Entre esses pensamentos (rindo a toa sem perceber) ouviu um barulho. Abriu os olhos rapidamente se consertando na cadeira… pensava se tratar de um gato ou algum inseto.

- “Patética”.

Num salto misturado com grito curto e fino. Naiane se levantou de olhos arregalados, olhando pra todos os lados procurando o dono da voz.
- Nossa, por hoje é só, já estou ouvindo coisas… Melhor ir dormir.
- “Você é TÃO egocêntrica! Só Pensa no dinheiro que ganhou, com suas mentiras sobre mim!!”

Os pelos dos braços e pernas de Naiane se eriçaram como um animal assustado. Continuou olhando pra todos os lados… até que fitou o espelho novamente… e viu um homem com roupa vermelha, cabelos negros que quase cobriam-lhe os olhos que eram extremamente fundos como buracos negros. Ele tinha um sorriso nada amigável no rosto pálido. Instintivamente Naiane olhou pro seu lado, onde o sujeito deveria estar. Pôs as duas mãos nos olhos e começou a chorar de medo.

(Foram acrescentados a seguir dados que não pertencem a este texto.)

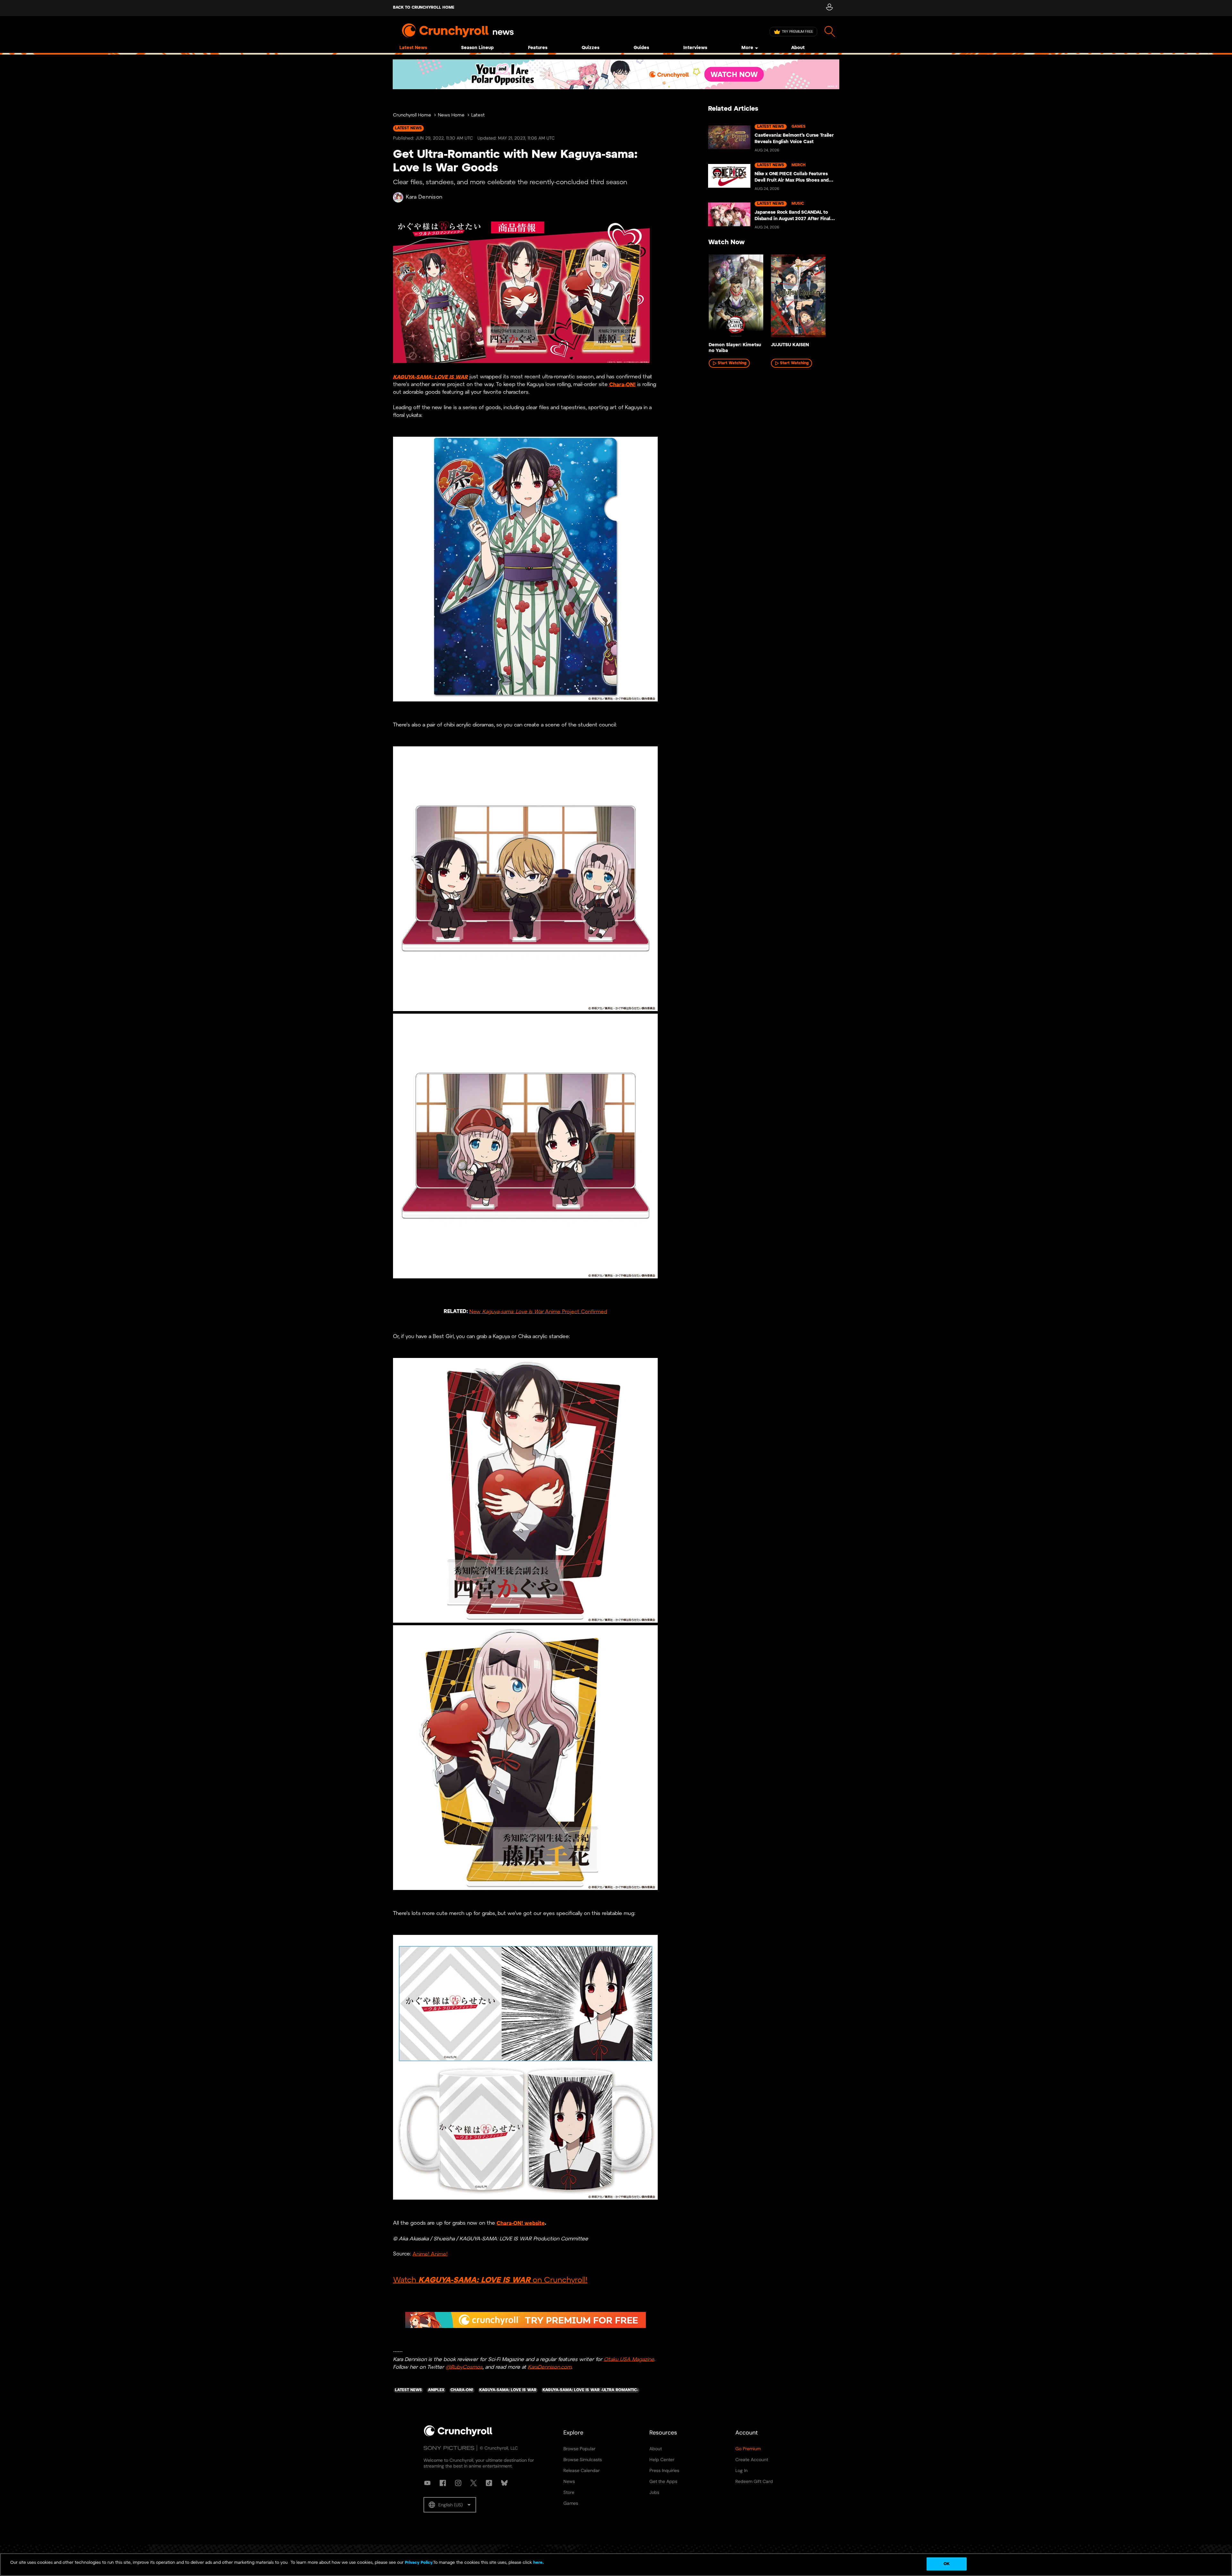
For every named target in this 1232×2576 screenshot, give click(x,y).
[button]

- Deus… Deus… Deus… Só posso estar sonhando… Estou sonhando…
- “Não está sonhando”.
- VÁ EMBORA!!!
- “Irei… quando ‘vossa majestade’ abrir os olhos e os ouvidos para saber o motivo de minha presença”.

Naiane se manteve por alguns minutos ainda na mesma posição. Apenas ouvindo o barulho do próprio coração acelerado. O fantasma continuava ao seu lado no reflexo… e tinha um olhar indignado. Ela poderia passar a noite inteira de olhos tapados… Ele não iria embora… tinha a eternidade a seu favor.

- Quem é você?Perguntou, ainda sem tirar as duas mãos dos olhos.
- Sou Virgílio. A alma penada que você difama em seus romances.
Descobrindo os olhos, Naiane o observou atentamente. Seus olhos não conseguiam mais piscar… seus braços e pernas tremiam involuntariamente.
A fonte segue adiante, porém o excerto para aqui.